──────── TEXT EXCERPT ────────
The material will be then sucked in the pipe and discharged in the hopper. When they are full, there are different ways of discharging the hopper. One of them is to go back to the shore and connect to a pipe, and then pump out a mixture of the material and water which goes all the way through the pipe to the land reclamation center. Then they bring in bulldozers and cranes and all kind of equipment and make an island.”

Veit calculated how much sand was dredged at sea in volume and how much was put on land in volume. The levels must meet the specifications of the design of the island or the channel. “I would go to sea in a little boat and do a 3D mapping of the sea floor,” she explained. “I then made a drawing and computed all the volumes and then we could show the clients all the calculations. Projects like this can take one to six years or more to complete.”

“I always I wanted to do something with the ocean,” said Veit. “I chose an engineering school in Brest because all the engineering specialties they were offering were linked to the ocean.”
────────
- REQUIRED ACTIONS
- A) According to the excerpt on dredging and land reclamation, how long can such projects take to complete?
- B) Continue the excerpt on dredging and land reclamation from its final sentence.
The data beneath are not needed here.
──────── PROVIDED RECORDS ────────
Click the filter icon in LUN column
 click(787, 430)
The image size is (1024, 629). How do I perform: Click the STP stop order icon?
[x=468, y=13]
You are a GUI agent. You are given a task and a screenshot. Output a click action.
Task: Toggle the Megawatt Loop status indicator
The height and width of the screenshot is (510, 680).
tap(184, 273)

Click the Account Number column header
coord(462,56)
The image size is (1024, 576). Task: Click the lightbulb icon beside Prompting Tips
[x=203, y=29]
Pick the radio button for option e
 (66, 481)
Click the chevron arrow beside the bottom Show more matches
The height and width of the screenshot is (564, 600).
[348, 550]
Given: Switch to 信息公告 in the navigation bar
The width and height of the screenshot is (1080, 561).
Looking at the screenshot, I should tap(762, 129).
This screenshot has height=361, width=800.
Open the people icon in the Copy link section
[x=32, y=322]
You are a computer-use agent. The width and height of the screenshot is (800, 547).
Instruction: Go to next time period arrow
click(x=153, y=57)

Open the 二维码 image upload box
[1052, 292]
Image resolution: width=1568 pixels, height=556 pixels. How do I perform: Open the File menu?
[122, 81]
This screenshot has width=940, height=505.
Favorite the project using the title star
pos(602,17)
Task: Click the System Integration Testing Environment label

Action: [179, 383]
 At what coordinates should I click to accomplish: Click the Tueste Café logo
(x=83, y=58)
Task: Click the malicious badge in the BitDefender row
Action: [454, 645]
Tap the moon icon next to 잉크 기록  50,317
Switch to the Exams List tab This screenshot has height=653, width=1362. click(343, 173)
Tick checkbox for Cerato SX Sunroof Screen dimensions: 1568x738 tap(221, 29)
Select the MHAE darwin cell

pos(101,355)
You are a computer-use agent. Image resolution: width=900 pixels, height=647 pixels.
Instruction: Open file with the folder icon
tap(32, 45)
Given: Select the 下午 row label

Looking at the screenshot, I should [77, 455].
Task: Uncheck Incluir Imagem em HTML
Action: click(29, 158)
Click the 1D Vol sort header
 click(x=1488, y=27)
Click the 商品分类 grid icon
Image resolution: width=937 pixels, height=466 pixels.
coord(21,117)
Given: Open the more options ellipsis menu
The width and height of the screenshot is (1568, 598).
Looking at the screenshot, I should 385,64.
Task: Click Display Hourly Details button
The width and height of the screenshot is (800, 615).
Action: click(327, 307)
────────
- OUTPUTS IN ORDER
- A) One to six years or more.

- B)
The first assignments for Veit were in Korea and Africa and this created challenges for the recently-graduated engineer. “I was sent to the site in Gabon, Africa (on the western Atlantic coast) because they speak French there,” Veit said. “Being a young engineer in Africa was difficult. I felt like I was always having to prove myself twice. I was on these construction sites with these big tough guys. I was out there taking measurements and having to collaborate with the men every day. It was a tough environment. I was only 22 years old.”

Now, Veit fits right in with the others onboard the offshore vessel. With experience and high-quality performance, she has earned their respect.  “When I’m living on the huge 100 m offshore vessel, it feels huge,” she said; when the work finishes Veit moves to her floating home a 12.5 m sailboat on which she and her husband sail the world. Last year, Emeline Veit spent only 10 days on dry land. She wouldn’t have it any other way.